[과제 목표] "Click the scrollbar up arrow"이 들어 있는 줄에서 시작해 자료의 마지막 줄까지, 양 끝 줄을 포함하여 번호 목록으로 제시하세요. 빈 줄은 넣지 마세요.

————

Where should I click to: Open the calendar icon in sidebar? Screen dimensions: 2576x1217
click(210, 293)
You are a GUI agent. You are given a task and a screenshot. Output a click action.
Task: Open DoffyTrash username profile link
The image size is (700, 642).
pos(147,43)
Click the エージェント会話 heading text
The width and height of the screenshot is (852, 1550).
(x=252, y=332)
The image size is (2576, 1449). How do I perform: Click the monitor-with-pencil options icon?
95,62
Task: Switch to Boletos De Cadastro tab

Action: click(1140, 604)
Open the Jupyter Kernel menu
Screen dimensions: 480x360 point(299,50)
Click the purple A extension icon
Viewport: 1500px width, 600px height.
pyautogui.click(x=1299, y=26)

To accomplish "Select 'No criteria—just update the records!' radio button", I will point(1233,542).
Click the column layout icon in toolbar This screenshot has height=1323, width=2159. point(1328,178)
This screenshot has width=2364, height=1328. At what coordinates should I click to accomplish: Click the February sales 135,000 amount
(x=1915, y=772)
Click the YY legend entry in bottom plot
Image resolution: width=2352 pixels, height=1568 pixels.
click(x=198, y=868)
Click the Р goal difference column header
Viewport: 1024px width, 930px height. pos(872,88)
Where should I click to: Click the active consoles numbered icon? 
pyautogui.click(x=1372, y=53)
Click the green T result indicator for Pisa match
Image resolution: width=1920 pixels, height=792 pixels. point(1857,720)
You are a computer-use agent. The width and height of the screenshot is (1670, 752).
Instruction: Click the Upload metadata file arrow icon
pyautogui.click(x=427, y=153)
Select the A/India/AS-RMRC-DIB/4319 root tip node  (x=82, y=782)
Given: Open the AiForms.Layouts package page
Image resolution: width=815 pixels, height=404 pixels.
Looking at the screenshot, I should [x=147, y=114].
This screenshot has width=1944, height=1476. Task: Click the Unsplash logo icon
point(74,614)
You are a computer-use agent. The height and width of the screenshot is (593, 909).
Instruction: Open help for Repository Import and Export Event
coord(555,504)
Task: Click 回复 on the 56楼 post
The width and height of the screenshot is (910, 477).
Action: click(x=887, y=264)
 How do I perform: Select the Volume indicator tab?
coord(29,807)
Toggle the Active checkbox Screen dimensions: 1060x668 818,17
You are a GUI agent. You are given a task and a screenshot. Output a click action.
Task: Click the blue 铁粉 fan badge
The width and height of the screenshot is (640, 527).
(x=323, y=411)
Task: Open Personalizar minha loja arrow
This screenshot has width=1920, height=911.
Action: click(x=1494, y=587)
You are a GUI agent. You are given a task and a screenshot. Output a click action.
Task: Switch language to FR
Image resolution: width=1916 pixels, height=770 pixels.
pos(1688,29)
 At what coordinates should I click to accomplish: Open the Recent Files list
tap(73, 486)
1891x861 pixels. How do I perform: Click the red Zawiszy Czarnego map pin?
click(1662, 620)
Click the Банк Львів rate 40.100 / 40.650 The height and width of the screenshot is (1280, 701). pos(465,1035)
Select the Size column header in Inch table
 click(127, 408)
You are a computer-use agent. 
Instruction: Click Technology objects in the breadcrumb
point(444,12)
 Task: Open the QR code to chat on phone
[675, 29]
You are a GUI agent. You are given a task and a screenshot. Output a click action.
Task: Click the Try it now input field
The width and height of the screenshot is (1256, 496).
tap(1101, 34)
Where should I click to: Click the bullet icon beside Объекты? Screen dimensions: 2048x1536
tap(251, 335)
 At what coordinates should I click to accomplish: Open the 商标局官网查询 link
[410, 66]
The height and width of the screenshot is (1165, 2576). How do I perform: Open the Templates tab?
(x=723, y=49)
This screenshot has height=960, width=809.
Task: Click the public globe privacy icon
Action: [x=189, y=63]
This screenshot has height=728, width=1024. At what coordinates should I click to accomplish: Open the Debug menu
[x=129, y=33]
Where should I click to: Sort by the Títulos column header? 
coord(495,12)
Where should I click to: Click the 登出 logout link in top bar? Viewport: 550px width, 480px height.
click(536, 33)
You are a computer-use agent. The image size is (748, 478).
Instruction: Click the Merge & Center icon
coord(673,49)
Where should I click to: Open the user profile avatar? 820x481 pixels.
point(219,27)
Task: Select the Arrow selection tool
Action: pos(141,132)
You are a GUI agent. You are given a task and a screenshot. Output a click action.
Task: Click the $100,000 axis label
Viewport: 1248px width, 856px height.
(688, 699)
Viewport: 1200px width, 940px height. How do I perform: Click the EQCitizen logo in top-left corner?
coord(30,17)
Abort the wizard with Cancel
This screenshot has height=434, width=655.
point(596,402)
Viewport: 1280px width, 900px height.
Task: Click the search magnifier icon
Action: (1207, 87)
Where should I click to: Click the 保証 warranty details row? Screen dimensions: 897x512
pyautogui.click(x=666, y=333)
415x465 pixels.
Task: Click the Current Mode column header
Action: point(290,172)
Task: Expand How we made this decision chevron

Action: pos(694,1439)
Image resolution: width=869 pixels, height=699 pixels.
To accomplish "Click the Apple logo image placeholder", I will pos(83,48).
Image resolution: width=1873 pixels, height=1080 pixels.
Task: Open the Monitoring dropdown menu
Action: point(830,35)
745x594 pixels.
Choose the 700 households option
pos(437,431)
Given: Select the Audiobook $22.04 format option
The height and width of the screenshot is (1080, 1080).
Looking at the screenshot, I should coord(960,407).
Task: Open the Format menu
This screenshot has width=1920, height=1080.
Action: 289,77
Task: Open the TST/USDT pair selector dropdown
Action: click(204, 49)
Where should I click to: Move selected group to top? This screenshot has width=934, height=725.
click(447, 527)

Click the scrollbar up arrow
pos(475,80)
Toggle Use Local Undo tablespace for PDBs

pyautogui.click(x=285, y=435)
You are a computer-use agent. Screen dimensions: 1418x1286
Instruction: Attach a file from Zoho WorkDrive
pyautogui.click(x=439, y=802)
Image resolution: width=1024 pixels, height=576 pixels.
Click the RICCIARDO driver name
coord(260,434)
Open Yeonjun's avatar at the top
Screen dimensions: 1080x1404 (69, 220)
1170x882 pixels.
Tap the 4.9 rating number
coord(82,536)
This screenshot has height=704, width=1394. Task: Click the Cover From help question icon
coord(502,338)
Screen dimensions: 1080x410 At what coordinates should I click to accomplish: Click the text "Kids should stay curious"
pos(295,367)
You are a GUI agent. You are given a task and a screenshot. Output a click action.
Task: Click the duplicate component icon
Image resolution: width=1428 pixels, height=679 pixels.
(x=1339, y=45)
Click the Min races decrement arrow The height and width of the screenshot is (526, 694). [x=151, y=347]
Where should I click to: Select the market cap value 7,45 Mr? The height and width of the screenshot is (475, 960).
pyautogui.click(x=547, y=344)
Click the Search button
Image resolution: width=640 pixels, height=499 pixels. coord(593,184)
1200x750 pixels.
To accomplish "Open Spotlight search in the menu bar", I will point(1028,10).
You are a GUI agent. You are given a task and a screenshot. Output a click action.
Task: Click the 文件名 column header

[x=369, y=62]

————

[문제 풀이]
1. Click the scrollbar up arrow
2. pos(475,80)
3. Toggle Use Local Undo tablespace for PDBs
4. pyautogui.click(x=285, y=435)
5. You are a computer-use agent. Screen dimensions: 1418x1286
6. Instruction: Attach a file from Zoho WorkDrive
7. pyautogui.click(x=439, y=802)
8. Image resolution: width=1024 pixels, height=576 pixels.
9. Click the RICCIARDO driver name
10. coord(260,434)
11. Open Yeonjun's avatar at the top
12. Screen dimensions: 1080x1404 (69, 220)
13. 1170x882 pixels.
14. Tap the 4.9 rating number
15. coord(82,536)
16. This screenshot has height=704, width=1394. Task: Click the Cover From help question icon
17. coord(502,338)
18. Screen dimensions: 1080x410 At what coordinates should I click to accomplish: Click the text "Kids should stay curious"
19. pos(295,367)
20. You are a GUI agent. You are given a task and a screenshot. Output a click action.
21. Task: Click the duplicate component icon
22. Image resolution: width=1428 pixels, height=679 pixels.
23. (x=1339, y=45)
24. Click the Min races decrement arrow The height and width of the screenshot is (526, 694). [x=151, y=347]
25. Where should I click to: Select the market cap value 7,45 Mr? The height and width of the screenshot is (475, 960).
26. pyautogui.click(x=547, y=344)
27. Click the Search button
28. Image resolution: width=640 pixels, height=499 pixels. coord(593,184)
29. 1200x750 pixels.
30. To accomplish "Open Spotlight search in the menu bar", I will point(1028,10).
31. You are a GUI agent. You are given a task and a screenshot. Output a click action.
32. Task: Click the 文件名 column header
33. [x=369, y=62]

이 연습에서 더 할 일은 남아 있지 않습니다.